▸ **Given request**: Format the lines from the one containing "Click the diamond marker icon above the chart" up to and including the one containing "click(x=168, y=90)" as a Markdown table with the columns Row and Line, leaving out blank lines.

:::

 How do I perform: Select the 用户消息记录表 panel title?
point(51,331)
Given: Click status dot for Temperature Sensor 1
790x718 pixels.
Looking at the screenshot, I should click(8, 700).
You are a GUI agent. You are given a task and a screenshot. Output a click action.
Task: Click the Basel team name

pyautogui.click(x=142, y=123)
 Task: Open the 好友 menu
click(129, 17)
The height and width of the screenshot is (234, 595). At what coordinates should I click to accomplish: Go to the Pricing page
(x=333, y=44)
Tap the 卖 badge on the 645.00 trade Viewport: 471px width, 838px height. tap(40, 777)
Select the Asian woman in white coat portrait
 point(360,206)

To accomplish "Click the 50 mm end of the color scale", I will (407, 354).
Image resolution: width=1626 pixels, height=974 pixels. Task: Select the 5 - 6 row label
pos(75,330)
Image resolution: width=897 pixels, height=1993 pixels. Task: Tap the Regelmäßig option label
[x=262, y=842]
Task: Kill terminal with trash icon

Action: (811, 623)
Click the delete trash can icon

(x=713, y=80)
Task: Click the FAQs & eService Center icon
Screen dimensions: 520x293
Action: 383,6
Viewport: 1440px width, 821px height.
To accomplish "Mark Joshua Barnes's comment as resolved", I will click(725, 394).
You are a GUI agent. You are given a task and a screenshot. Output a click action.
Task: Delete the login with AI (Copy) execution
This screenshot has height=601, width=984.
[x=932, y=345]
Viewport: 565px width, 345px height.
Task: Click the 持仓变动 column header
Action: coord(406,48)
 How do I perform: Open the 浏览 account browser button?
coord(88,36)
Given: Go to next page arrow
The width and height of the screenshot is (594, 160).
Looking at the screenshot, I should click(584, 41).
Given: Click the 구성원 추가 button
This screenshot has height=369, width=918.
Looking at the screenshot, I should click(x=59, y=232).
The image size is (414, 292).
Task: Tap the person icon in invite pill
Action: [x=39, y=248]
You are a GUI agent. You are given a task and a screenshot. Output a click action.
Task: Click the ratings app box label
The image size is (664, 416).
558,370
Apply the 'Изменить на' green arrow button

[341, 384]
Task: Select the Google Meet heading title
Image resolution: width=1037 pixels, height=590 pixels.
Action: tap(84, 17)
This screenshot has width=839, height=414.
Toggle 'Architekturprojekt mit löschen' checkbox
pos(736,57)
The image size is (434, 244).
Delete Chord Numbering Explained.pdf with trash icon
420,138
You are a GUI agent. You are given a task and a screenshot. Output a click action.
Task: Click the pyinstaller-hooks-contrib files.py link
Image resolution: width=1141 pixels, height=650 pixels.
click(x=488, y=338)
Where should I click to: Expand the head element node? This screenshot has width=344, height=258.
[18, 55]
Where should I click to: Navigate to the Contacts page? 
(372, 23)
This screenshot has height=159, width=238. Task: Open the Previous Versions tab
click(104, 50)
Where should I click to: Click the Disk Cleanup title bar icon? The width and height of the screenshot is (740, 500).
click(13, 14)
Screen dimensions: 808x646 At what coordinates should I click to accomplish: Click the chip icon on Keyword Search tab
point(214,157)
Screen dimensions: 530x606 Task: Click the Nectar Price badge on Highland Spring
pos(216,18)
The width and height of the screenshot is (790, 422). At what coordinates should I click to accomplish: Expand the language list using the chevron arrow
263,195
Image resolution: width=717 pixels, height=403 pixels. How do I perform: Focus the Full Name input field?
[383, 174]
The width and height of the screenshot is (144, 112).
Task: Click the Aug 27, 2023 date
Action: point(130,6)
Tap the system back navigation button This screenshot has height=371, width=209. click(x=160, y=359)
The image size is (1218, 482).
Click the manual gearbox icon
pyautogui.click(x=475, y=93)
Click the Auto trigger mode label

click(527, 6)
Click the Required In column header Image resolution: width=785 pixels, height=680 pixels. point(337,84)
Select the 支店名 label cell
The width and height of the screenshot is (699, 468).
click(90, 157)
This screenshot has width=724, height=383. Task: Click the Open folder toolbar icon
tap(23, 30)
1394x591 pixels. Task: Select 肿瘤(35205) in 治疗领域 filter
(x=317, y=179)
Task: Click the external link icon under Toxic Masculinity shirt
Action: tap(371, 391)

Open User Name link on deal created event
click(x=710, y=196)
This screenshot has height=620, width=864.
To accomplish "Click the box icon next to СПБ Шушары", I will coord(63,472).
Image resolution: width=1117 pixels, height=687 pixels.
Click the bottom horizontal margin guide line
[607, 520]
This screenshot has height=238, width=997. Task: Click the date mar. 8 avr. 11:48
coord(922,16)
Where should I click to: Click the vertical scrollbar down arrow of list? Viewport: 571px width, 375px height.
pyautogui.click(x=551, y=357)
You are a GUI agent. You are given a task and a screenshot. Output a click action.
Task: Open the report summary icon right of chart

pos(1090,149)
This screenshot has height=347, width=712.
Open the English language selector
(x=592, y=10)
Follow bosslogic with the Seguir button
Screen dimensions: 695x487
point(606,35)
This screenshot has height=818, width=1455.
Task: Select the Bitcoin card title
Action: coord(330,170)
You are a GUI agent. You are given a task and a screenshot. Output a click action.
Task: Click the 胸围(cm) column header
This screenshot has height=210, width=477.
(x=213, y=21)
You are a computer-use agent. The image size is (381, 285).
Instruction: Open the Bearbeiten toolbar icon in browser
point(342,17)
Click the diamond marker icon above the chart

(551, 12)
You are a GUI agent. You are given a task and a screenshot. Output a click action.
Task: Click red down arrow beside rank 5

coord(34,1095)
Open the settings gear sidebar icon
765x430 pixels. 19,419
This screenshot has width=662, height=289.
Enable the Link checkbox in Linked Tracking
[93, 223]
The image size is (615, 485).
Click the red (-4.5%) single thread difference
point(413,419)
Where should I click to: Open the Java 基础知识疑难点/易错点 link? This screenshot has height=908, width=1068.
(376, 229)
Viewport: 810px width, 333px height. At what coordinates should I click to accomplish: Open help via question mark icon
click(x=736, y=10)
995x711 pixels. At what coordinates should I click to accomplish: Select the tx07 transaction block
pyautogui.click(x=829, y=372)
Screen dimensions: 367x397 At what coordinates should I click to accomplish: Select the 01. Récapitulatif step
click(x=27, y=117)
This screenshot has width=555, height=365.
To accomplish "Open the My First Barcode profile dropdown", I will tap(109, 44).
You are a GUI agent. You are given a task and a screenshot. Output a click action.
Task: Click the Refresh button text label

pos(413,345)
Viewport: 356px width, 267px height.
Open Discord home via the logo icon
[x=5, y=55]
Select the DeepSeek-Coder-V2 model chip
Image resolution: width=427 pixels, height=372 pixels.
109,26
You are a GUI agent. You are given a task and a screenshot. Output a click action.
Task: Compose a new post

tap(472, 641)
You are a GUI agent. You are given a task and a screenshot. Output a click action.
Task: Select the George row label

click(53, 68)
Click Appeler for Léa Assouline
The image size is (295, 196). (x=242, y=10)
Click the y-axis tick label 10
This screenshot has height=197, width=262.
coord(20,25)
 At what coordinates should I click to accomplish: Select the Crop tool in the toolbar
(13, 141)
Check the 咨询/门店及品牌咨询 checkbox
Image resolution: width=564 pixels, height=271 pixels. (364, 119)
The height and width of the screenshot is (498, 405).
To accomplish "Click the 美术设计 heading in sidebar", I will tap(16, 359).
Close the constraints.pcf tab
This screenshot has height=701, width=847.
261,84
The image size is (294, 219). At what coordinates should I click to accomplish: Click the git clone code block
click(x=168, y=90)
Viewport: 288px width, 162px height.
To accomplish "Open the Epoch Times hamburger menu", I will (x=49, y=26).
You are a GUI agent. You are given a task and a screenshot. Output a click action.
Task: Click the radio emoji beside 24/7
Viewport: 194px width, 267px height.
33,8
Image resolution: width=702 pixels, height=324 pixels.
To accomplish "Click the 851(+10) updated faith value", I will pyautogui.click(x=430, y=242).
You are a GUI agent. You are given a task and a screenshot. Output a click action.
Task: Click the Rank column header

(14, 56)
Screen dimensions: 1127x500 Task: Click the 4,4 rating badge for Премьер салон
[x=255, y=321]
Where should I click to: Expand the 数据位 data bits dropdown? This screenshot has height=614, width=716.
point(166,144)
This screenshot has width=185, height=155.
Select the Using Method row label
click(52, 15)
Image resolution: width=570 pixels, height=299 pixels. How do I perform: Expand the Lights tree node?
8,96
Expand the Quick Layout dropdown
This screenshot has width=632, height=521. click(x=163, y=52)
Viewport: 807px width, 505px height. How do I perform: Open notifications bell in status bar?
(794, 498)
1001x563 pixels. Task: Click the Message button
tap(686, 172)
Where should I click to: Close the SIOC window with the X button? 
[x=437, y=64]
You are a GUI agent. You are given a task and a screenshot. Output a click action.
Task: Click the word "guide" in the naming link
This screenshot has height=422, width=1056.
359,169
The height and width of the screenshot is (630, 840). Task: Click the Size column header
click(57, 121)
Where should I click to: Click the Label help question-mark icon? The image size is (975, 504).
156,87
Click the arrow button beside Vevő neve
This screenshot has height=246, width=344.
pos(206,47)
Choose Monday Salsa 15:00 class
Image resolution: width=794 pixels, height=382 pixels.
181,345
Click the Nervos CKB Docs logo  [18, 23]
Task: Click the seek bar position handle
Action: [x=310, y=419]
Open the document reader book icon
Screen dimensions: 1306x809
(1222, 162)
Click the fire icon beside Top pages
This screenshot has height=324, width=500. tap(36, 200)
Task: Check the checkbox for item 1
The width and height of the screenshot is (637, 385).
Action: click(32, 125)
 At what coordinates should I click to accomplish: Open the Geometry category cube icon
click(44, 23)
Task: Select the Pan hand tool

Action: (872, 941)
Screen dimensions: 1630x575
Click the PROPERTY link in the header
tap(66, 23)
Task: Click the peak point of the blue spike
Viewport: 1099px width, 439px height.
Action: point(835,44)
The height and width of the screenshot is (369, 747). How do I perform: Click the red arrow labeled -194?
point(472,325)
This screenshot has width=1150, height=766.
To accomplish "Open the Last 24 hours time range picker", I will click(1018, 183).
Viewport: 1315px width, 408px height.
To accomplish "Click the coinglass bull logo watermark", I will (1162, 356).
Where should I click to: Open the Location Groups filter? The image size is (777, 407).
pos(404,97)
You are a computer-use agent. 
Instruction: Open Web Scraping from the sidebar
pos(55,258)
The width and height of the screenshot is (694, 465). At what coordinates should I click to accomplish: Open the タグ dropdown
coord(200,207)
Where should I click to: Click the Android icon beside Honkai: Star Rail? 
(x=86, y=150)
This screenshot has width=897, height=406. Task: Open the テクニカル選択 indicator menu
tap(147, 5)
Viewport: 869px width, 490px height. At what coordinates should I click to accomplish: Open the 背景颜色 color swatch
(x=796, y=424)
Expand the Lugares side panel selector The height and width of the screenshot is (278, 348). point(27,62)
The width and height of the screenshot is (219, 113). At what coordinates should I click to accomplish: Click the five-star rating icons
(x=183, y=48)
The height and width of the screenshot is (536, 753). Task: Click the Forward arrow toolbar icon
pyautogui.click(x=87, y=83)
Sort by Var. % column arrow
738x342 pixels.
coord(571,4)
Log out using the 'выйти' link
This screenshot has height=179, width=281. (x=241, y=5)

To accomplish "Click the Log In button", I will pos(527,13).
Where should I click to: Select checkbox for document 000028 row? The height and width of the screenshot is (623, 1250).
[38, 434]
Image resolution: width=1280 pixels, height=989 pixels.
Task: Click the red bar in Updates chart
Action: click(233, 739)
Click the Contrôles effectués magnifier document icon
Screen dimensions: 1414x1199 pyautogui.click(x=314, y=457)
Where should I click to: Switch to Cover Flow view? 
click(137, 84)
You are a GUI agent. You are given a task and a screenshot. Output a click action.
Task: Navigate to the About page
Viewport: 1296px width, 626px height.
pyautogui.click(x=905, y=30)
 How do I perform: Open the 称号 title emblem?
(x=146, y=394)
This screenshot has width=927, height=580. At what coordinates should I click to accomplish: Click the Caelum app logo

:::

▸ **Result of this task**:
| Row | Line |
|---|---|
| 1 | Click the diamond marker icon above the chart |
| 2 | (551, 12) |
| 3 | You are a GUI agent. You are given a task and a screenshot. Output a click action. |
| 4 | Task: Click red down arrow beside rank 5 |
| 5 | coord(34,1095) |
| 6 | Open the settings gear sidebar icon |
| 7 | 765x430 pixels. 19,419 |
| 8 | This screenshot has width=662, height=289. |
| 9 | Enable the Link checkbox in Linked Tracking |
| 10 | [93, 223] |
| 11 | The image size is (615, 485). |
| 12 | Click the red (-4.5%) single thread difference |
| 13 | point(413,419) |
| 14 | Where should I click to: Open the Java 基础知识疑难点/易错点 link? This screenshot has height=908, width=1068. |
| 15 | (376, 229) |
| 16 | Viewport: 810px width, 333px height. At what coordinates should I click to accomplish: Open help via question mark icon |
| 17 | click(x=736, y=10) |
| 18 | 995x711 pixels. At what coordinates should I click to accomplish: Select the tx07 transaction block |
| 19 | pyautogui.click(x=829, y=372) |
| 20 | Screen dimensions: 367x397 At what coordinates should I click to accomplish: Select the 01. Récapitulatif step |
| 21 | click(x=27, y=117) |
| 22 | This screenshot has width=555, height=365. |
| 23 | To accomplish "Open the My First Barcode profile dropdown", I will tap(109, 44). |
| 24 | You are a GUI agent. You are given a task and a screenshot. Output a click action. |
| 25 | Task: Click the Refresh button text label |
| 26 | pos(413,345) |
| 27 | Viewport: 356px width, 267px height. |
| 28 | Open Discord home via the logo icon |
| 29 | [x=5, y=55] |
| 30 | Select the DeepSeek-Coder-V2 model chip |
| 31 | Image resolution: width=427 pixels, height=372 pixels. |
| 32 | 109,26 |
| 33 | You are a GUI agent. You are given a task and a screenshot. Output a click action. |
| 34 | Task: Compose a new post |
| 35 | tap(472, 641) |
| 36 | You are a GUI agent. You are given a task and a screenshot. Output a click action. |
| 37 | Task: Select the George row label |
| 38 | click(53, 68) |
| 39 | Click Appeler for Léa Assouline |
| 40 | The image size is (295, 196). (x=242, y=10) |
| 41 | Click the y-axis tick label 10 |
| 42 | This screenshot has height=197, width=262. |
| 43 | coord(20,25) |
| 44 |  At what coordinates should I click to accomplish: Select the Crop tool in the toolbar |
| 45 | (13, 141) |
| 46 | Check the 咨询/门店及品牌咨询 checkbox |
| 47 | Image resolution: width=564 pixels, height=271 pixels. (364, 119) |
| 48 | The height and width of the screenshot is (498, 405). |
| 49 | To accomplish "Click the 美术设计 heading in sidebar", I will tap(16, 359). |
| 50 | Close the constraints.pcf tab |
| 51 | This screenshot has height=701, width=847. |
| 52 | 261,84 |
| 53 | The image size is (294, 219). At what coordinates should I click to accomplish: Click the git clone code block |
| 54 | click(x=168, y=90) |